**本文抜粋**

______________________________

概要

「豊饒なる埃及(えじぷと)」絵画展
石版画にみる十九世紀エジプトの風俗と習慣

[日 時] 2010年3月24日(水)〜5月28日(金) 10時30分より17時まで
    (土・日・祝日休場 ※5月22日・23日は開場)
[場 所] 東京外国語大学アジア・アフリカ言語文化研究所一階資料展示室
[入場料] 無料

【エジプト学者プリス・ダヴェンヌが描いたナイル流域の人びと】
 一九世紀前半のエジプトは、法的にはオスマン帝国の一部でありながら、実態は総督ムハンマド・アリーの支配する独立国でした。日本の明治維新に先んずること五〇年。ヨーロッパをモデルに富国強兵を推し進めたムハンマド・アリーは、紅海対岸にあるイスラームの聖地マッカ、マディーナやナイル上流のヌビア、スーダンにまで支配を広げ、一八三〇年代初頭には主君であるオスマン帝国からシリアを奪います。一八四〇年以降はヨーロッパ列強の圧力を受けて、エジプト、ヌビア、スーダン以外の地から撤退したものの、ムハンマド・アリーのもとでエジプトは徴兵制を導入し、運河や道路などのインフラも整備して、近代国民国家への道を歩みはじめたのでした。

______________________________

**参考資料**
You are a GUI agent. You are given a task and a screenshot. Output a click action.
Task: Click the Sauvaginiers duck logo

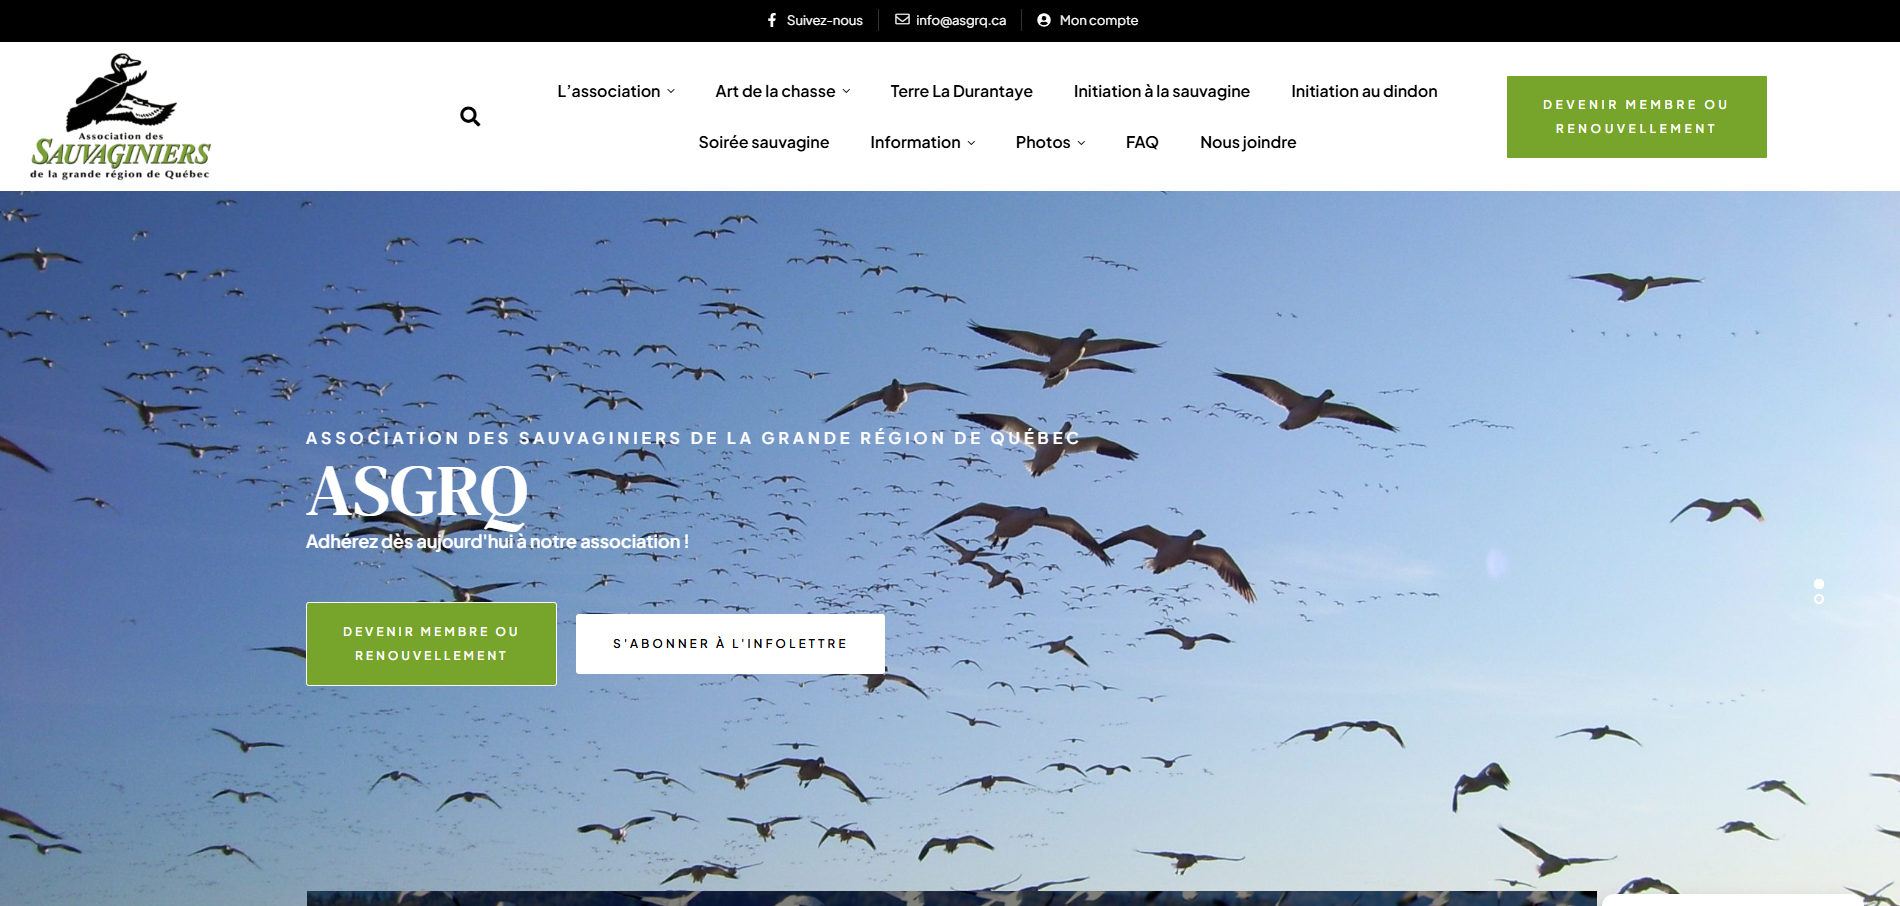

______________________________

**練習問題**
a) 次の(i)〜(iii)が本文と一致するかを判定し、それぞれ「はい」か「いいえ」で答え、決め手となる本文の語句を一字一句変えずに示せ。(i) 入場料は無料である。(ii) 会場は毎週土曜日と日曜日も開いている。(iii) ムハンマド・アリーのもとでエジプトは徴兵制を導入した。
b) 本文から、「[場 所] 東京外国語大学アジア・アフリカ言語文化研究所一階資料展示室」を含む語句で始まり「の道を歩みはじめたのでした。」で終わる部分を、そのまま引用してください。
c) 本文の一文「一九世紀前半のエジプトは、法的にはオスマン帝国の一部でありながら、実態は総督ムハンマド・アリーの支配する独立国でした。」を英語に訳せ。
解答の根拠は資料ではなく本文だけに求めること。

**問題の解答**
a)
(i) はい。「[入場料] 無料」
(ii) いいえ。「土・日・祝日休場」
(iii) はい。「ムハンマド・アリーのもとでエジプトは徴兵制を導入し」

b)
[場 所] 東京外国語大学アジア・アフリカ言語文化研究所一階資料展示室
[入場料] 無料

【エジプト学者プリス・ダヴェンヌが描いたナイル流域の人びと】
 一九世紀前半のエジプトは、法的にはオスマン帝国の一部でありながら、実態は総督ムハンマド・アリーの支配する独立国でした。日本の明治維新に先んずること五〇年。ヨーロッパをモデルに富国強兵を推し進めたムハンマド・アリーは、紅海対岸にあるイスラームの聖地マッカ、マディーナやナイル上流のヌビア、スーダンにまで支配を広げ、一八三〇年代初頭には主君であるオスマン帝国からシリアを奪います。一八四〇年以降はヨーロッパ列強の圧力を受けて、エジプト、ヌビア、スーダン以外の地から撤退したものの、ムハンマド・アリーのもとでエジプトは徴兵制を導入し、運河や道路などのインフラも整備して、近代国民国家への道を歩みはじめたのでした。

c) In the first half of the nineteenth century, Egypt was legally part of the Ottoman Empire, but in reality it was an independent state ruled by Governor Muhammad Ali.